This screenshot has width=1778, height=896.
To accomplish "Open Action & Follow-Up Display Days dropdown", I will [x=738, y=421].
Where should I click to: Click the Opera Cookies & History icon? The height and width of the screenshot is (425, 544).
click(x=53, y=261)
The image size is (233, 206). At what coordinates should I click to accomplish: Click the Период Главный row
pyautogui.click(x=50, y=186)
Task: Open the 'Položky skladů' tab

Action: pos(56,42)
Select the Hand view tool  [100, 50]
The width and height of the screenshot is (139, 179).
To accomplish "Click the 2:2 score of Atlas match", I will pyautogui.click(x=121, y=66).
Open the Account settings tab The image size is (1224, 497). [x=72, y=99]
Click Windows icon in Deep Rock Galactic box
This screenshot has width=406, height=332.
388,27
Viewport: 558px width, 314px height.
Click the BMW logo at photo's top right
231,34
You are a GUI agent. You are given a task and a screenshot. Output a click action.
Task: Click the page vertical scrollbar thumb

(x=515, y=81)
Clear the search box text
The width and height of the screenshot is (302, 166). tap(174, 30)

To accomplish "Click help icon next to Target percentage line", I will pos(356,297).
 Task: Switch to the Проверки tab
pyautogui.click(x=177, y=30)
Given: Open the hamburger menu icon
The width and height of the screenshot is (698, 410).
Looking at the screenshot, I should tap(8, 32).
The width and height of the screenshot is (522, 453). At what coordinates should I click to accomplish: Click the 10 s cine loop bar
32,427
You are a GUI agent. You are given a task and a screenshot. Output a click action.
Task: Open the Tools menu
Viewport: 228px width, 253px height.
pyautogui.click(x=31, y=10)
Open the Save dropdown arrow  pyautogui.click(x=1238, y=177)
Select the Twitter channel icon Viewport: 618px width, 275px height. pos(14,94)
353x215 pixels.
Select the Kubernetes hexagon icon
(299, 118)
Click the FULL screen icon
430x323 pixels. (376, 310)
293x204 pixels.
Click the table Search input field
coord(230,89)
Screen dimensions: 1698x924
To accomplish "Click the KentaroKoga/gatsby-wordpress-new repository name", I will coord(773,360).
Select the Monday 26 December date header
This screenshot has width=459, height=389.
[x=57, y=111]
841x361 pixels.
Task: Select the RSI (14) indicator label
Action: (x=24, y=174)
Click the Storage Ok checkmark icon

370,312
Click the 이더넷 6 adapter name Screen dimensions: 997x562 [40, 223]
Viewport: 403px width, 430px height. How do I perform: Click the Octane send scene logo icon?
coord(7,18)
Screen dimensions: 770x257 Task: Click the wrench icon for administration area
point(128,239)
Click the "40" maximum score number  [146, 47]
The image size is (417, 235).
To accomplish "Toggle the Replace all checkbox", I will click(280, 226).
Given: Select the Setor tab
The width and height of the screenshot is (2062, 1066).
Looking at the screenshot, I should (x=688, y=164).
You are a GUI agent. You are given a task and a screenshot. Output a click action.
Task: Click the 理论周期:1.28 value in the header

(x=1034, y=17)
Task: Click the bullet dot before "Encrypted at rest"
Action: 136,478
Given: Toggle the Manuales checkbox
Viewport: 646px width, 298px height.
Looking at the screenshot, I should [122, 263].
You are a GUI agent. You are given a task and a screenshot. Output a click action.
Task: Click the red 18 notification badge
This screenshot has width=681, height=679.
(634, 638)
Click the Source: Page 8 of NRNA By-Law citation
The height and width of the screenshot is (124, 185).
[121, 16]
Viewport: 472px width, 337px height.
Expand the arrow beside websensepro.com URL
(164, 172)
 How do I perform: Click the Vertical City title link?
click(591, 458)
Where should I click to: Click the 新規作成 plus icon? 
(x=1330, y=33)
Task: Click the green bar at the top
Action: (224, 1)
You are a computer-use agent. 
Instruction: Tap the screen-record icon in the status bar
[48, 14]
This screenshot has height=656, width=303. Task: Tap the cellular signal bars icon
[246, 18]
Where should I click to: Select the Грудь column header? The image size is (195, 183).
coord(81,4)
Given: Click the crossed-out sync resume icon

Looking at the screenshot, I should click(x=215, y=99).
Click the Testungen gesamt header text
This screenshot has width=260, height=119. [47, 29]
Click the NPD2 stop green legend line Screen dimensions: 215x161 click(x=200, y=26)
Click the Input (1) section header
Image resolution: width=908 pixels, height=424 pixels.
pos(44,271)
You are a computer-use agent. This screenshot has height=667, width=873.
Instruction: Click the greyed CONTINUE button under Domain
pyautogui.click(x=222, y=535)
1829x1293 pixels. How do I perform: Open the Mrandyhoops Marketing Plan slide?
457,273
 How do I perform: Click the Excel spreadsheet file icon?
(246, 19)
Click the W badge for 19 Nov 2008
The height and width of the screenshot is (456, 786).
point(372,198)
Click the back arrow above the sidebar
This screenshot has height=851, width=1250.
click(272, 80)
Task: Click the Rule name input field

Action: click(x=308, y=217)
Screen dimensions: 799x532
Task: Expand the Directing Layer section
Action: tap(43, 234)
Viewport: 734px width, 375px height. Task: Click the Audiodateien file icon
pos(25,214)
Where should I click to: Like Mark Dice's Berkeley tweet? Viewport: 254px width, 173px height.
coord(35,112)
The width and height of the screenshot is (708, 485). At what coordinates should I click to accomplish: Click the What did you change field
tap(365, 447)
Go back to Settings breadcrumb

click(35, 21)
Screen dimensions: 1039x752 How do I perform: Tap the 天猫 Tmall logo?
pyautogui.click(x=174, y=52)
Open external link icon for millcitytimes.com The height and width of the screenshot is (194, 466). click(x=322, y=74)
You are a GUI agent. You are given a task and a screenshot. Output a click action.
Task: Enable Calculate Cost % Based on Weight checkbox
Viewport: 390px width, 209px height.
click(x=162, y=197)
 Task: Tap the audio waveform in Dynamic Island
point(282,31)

******************************

Each line above from the one with "Task: Click the page vertical scrollbar thumb" up to and including the one with "Open the Save" must be set down exactly, and no line outside that span may appear.

Task: Click the page vertical scrollbar thumb

(x=515, y=81)
Clear the search box text
The width and height of the screenshot is (302, 166). tap(174, 30)

To accomplish "Click help icon next to Target percentage line", I will pos(356,297).
 Task: Switch to the Проверки tab
pyautogui.click(x=177, y=30)
Given: Open the hamburger menu icon
The width and height of the screenshot is (698, 410).
Looking at the screenshot, I should tap(8, 32).
The width and height of the screenshot is (522, 453). At what coordinates should I click to accomplish: Click the 10 s cine loop bar
32,427
You are a GUI agent. You are given a task and a screenshot. Output a click action.
Task: Open the Tools menu
Viewport: 228px width, 253px height.
pyautogui.click(x=31, y=10)
Open the Save dropdown arrow  pyautogui.click(x=1238, y=177)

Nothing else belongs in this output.